Pour vérifier que tout fonctionne, exécutez lsmod | grep i2c Vous verrez alors les modules chargés. Ensuite, identifiez le bus et explorez-le avec i2cdetect -y 1 (sur les très anciens modèles, c'était -et 0S'il existe des appareils correctement connectés et avec tractions Adapté aux normes SDA et SCL, le scan affichera des adresses telles que : MONITORING, MONITORING, etc.

N'oubliez pas que le bus I2C nécessite résistances de rappel en SDA et SCL (à 3.3 V sur le Pi) et que Toutes les masses doivent être unies (Masse commune). L'absence de résistances de rappel ou un câblage long/bruyant peuvent provoquer des problèmes intermittents ou des réponses négatives, notamment à 400 kHz et au-delà.

Communication I2C depuis Python (smbus/smbus2)

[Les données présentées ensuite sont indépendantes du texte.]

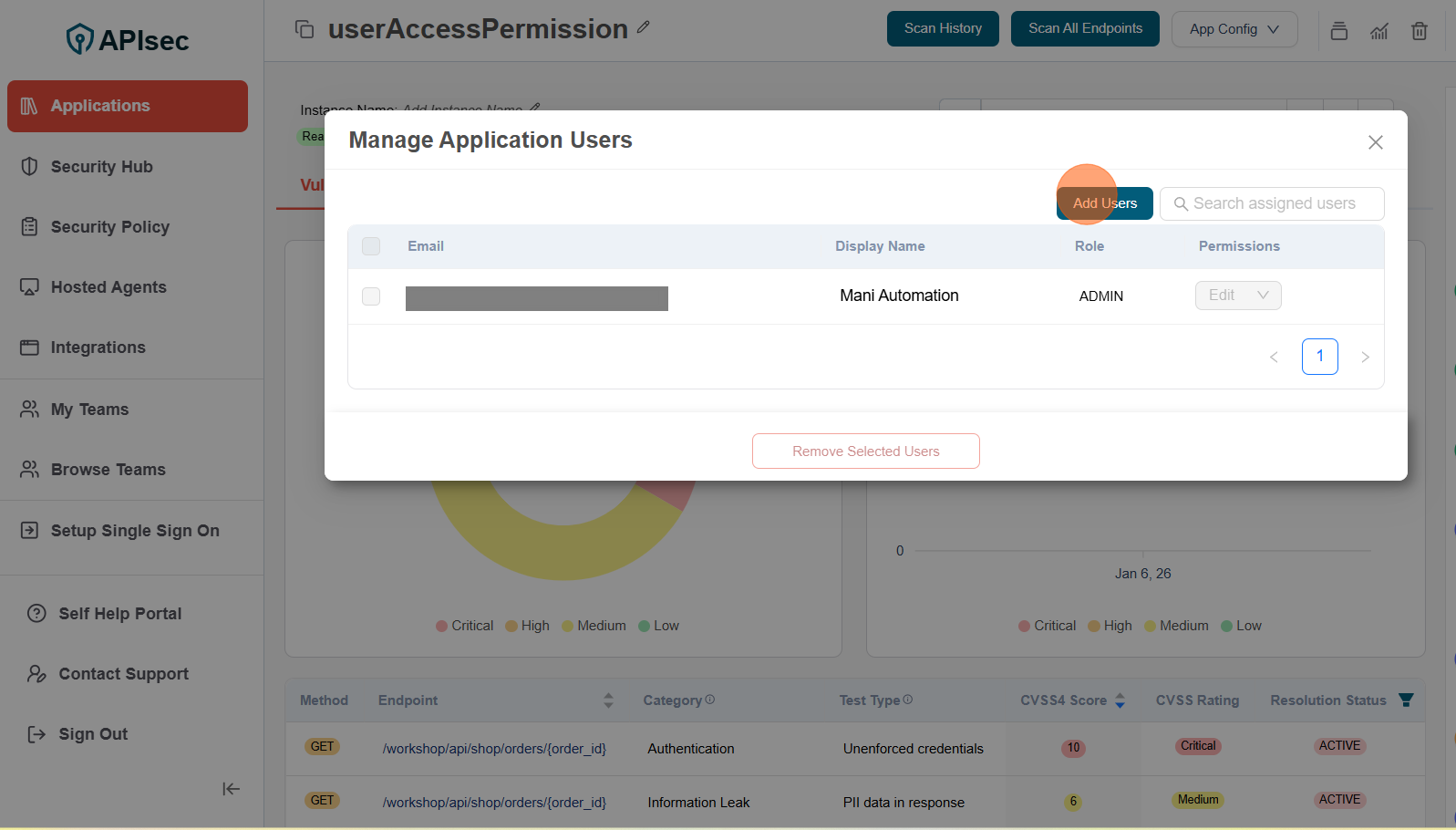Select the Mani Automation user row checkbox
This screenshot has height=830, width=1456.
pyautogui.click(x=371, y=296)
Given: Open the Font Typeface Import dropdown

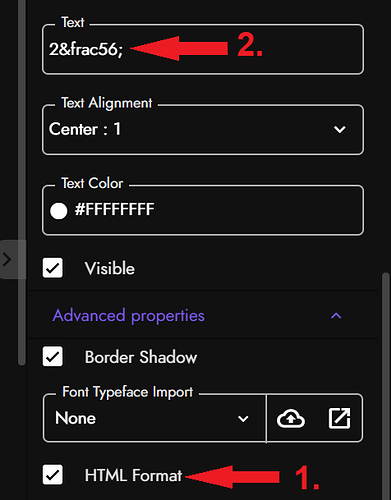Looking at the screenshot, I should (155, 418).
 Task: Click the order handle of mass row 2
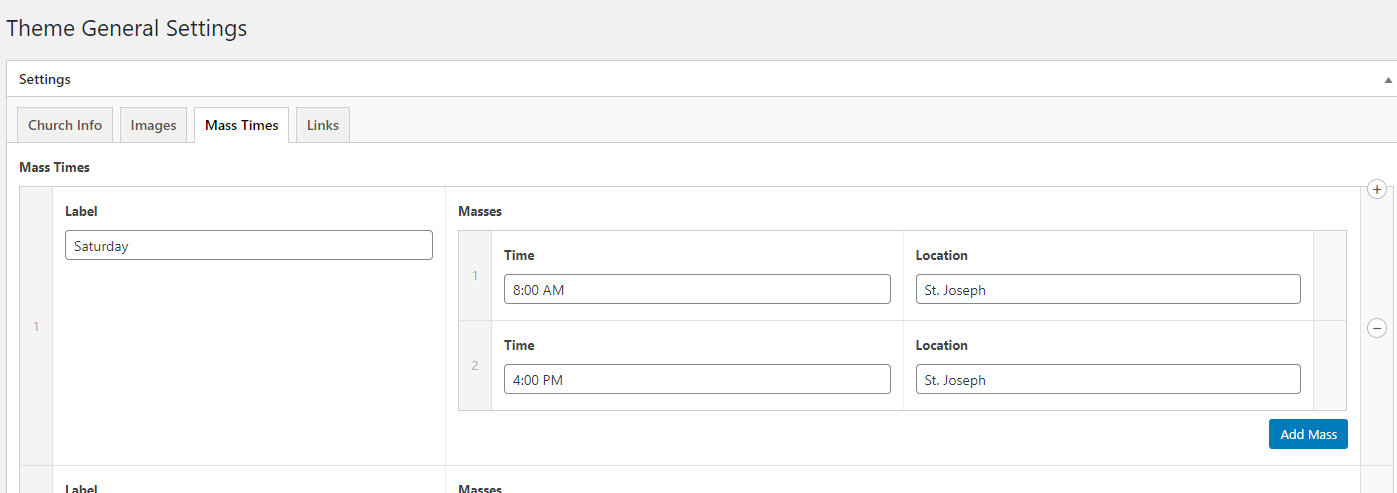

Pour interagir avec les périphériques I2C depuis Python, vous pouvez utiliser smbus o smbus2Installez-le si nécessaire avec pip installer smus2Un exemple simple d'écriture et de lecture à l'adresse MONITORING serait le suivant:

from smbus2 import SMBus

DEVICE_ADDRESS = 0x48  # Dirección I2C del dispositivo

bus = SMBus(1)         # Bus I2C 1 en Raspberry Pi

# Escribir un byte (por ejemplo, 0x01) al dispositivo
bus.write_byte(DEVICE_ADDRESS, 0x01)

# Leer un byte del dispositivo
data = bus.read_byte(DEVICE_ADDRESS)
print(f"Dato leído: {data}")

bus.close()

Ce modèle de écrire/lire Cela vous permet de vérifier que l'appareil répond. Si vous rencontrez un problème, Erreur d'E/S distante, normalement l'esclave Il ne reconnaît pas l'adresse ou l'enregistrement/la transaction envoyé(e), ou Les lignes SDA/SCL ne sont pas en bon état. (résistances de rappel, câblage, masse ou alimentation).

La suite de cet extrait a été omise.